Task requirements
(A) Write out the passage of the practice guide on assessing older people's mental health needs from "SCIE Practice guide" to "Assessment Schedule (MANCAS©)", word for word.
(B) Carry the practice guide on assessing older people's mental health needs further, starting after its last sentence.

Document segment
======

SCIE Practice guide 2: Assessing the mental health needs of older people
Extended resumes
Firth M T (1999) Conversing with clients: a generic approach to mental health needs assessment Practice 11 (2) pp.35-44
Prescriptive approaches to engagement and assessment can impersonalise interactions between assessor and client and fail to accommodate real world unpredictability. Academic concepts of 'need' have been challenged by the capacities of workers and clients to fit rigid assessment processes in fluid, everyday practice.
Needs assessment should centre on the communication of the strengths deployed and the difficulties experienced by clients in managing their lives, which will involve both client and worker value systems.
The Manchester Care Assessment Schedule (MANCAS©)
The Manchester Care Assessment Schedule (MANCAS) is a 20-item generic screening tool for mental health needs, incorporating a guide to interviewing. It is based on the 'developmental, biopsychosocial' model of mental health which describes the interaction of various influences (biological, psychological, inter-personal and environmental) on mental health and the 'vulnerability', 'precipitating' and 'maintaining' factors. MANCAS tries to redress the balance by focusing on external factors when needed.

======

Stored data entries
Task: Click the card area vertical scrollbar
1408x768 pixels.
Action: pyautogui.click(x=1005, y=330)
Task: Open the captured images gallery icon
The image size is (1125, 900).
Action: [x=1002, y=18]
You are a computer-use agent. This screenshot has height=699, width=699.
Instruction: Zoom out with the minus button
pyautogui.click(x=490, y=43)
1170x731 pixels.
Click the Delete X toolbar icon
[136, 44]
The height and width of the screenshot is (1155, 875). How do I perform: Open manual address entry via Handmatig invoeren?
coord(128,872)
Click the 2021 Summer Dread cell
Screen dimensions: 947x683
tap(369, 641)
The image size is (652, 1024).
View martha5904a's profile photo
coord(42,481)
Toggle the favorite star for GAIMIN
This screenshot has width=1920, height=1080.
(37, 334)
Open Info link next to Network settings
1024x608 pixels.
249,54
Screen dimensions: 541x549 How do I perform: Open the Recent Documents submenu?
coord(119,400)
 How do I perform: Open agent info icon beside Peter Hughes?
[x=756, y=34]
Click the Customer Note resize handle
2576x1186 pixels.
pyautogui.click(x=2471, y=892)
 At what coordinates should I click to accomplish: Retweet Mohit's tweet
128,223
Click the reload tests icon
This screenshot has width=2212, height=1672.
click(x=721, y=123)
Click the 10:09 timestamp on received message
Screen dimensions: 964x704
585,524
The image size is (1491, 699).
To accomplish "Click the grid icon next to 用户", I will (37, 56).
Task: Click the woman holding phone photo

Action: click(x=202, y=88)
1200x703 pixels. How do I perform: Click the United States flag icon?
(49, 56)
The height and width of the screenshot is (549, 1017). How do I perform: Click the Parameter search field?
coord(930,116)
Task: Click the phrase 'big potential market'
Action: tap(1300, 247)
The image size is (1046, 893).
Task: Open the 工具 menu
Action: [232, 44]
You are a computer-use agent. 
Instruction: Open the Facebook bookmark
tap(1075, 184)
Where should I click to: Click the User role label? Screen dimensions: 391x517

======

Responses by item number
(A)
SCIE Practice guide 2: Assessing the mental health needs of older people
Extended resumes
Firth M T (1999) Conversing with clients: a generic approach to mental health needs assessment Practice 11 (2) pp.35-44
Prescriptive approaches to engagement and assessment can impersonalise interactions between assessor and client and fail to accommodate real world unpredictability. Academic concepts of 'need' have been challenged by the capacities of workers and clients to fit rigid assessment processes in fluid, everyday practice.
Needs assessment should centre on the communication of the strengths deployed and the difficulties experienced by clients in managing their lives, which will involve both client and worker value systems.
The Manchester Care Assessment Schedule (MANCAS©)

(B)
MANCAS is not a standardised instrument, but is valid as a contemporaneous assessment of clients' capacities, needs and wishes in their social contexts. Its open format encourages a conversational approach to assessment and acts as a starting point for continuing negotiation. Conversing with clients is the central principle, while identification of need is an outcome. The conversational approach is essential to facilitate the 'user voice'.
Use of MANCAS©
The order of the 20 items is incidental, as starting where the client 'is' remains the best point of opening. Each item has a 5-point rating scale which helps workers to prioritise client need before negotiating care plans. While preserving discipline-specific skills, MANCAS encourages workers to think beyond the scope of their profession.
The MANCAS assessment process does not have an exclusive focus on risk, but contains items to help determine whether a specific risk assessment is needed.
Issues in needs assessment
Some key issues needs assessment practice include:
- Timing: assessment can be protacted over many weeks and involve many sub-assessments.
- Premature problem-solving: Some clients need immediate help, but most can engage in a discussion of needs and future care.
- Misapplication: impersonal, over-formal interviewing style and form-filling.
- Needs vs. strengths: Assessment away from vulnerabilities and focus on strengths and future directions for positive change.
- Expectation and shortfall: Honesty about what can and cannot be done to help.
- Irrelevance: Unnecessary or intrusive questions for which there may not be a solution or resource. Clients should have the choice not to speak.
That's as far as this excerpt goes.